Cities now have access to an internal Web-based prospect-management system, which tracks where chamber staff are working with employers interested in relocating or expanding in the area. That includes the status of communication with each prospect and scheduled meetings and/or phone calls.
The local government staffs only have permission to see projects related to their city, Mr. Pruitt said. People can log in to post information or make an appointment (or task) for someone else.
The QC First marketing effort will benefit from a new survey under way to provide a snapshot of the region's employment pool. The QCDGtypically did such a survey every other year, but the last one was in 2007, Mr. Pruitt said.
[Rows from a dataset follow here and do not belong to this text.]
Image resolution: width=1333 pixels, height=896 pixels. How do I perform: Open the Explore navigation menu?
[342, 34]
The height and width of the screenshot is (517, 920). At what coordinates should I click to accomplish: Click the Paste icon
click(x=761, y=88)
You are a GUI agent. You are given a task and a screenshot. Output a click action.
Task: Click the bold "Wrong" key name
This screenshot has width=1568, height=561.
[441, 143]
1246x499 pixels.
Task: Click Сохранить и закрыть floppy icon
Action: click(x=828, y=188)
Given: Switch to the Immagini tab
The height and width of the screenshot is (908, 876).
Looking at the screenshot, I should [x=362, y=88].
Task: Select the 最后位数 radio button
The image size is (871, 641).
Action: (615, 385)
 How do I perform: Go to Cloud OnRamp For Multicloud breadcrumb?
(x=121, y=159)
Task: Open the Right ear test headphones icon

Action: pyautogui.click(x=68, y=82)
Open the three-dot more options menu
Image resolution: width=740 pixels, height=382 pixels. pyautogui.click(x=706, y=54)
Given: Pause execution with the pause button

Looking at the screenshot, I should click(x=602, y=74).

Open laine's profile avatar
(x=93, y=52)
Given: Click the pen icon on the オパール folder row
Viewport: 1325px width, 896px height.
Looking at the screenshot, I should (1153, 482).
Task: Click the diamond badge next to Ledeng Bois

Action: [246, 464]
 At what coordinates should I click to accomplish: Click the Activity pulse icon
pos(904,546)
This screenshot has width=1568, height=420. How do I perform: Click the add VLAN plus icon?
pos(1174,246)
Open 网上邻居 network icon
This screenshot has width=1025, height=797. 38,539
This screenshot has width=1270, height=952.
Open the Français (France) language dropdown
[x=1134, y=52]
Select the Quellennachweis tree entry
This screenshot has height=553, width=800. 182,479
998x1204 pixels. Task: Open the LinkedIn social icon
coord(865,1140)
The laborshed employment study has been mailed to more than 2,000 area employers, seeking information such as employee skills, training, job responsibilities and education levels.
Results will be compiled into a look at the region's potential labor force to help existing businesses as well as those considering bringing jobs to the area, and also will be added to the Web site.
"When any business looks to grow or relocate, one of the first things they look for is a qualified work force," Mr. Pruitt said. "They use the laborshed to understand if there is a qualified application pool; the better the information, the high probability of successfully growing business in the Quad-Cities."
The study -- which will include representative phone surveys to gather demographic information -- is being completed with Iowa Workforce Development.
The results will help attract the types of targeted industries the region wants to attract such as manufacturing, information technology, other high-tech business, food processing, logistics and alternative energy, Mr. Pruitt said.
In addition to existing education levels of workers, the chambers use the number of higher education opportunities within a 100-mile radius and training programs to lure new jobs, he noted. Ms. Tallman said employees' willingness to commute up to 50 miles to work is positive for employers.
"You have to look at your laborshed, which is bi-state," said Daniel Mann, new vice president of national business development. "If a new employer comes in, that's what they look for in the laborshed, where they can get work force from."
"The greatest assets are your people, the quality of the work force," he said. "The work ethic of the work force is good. Another great asset for the Quad-Cities region is the transportation network, truly a multi-modal network. Another great asset is the ease of commute. You can get anywhere within the Quad-Cities in 20 minutes."
"I see a lot of opportunity," Mr. Mann said of attracting new jobs to the area.
"We have a huge asset of 400,000 population. We compete very well compared to other communities in Iowa or Illinois," Ms. Tallman said. With the rough state of the economy, this is "the perfect time to do what we're doing."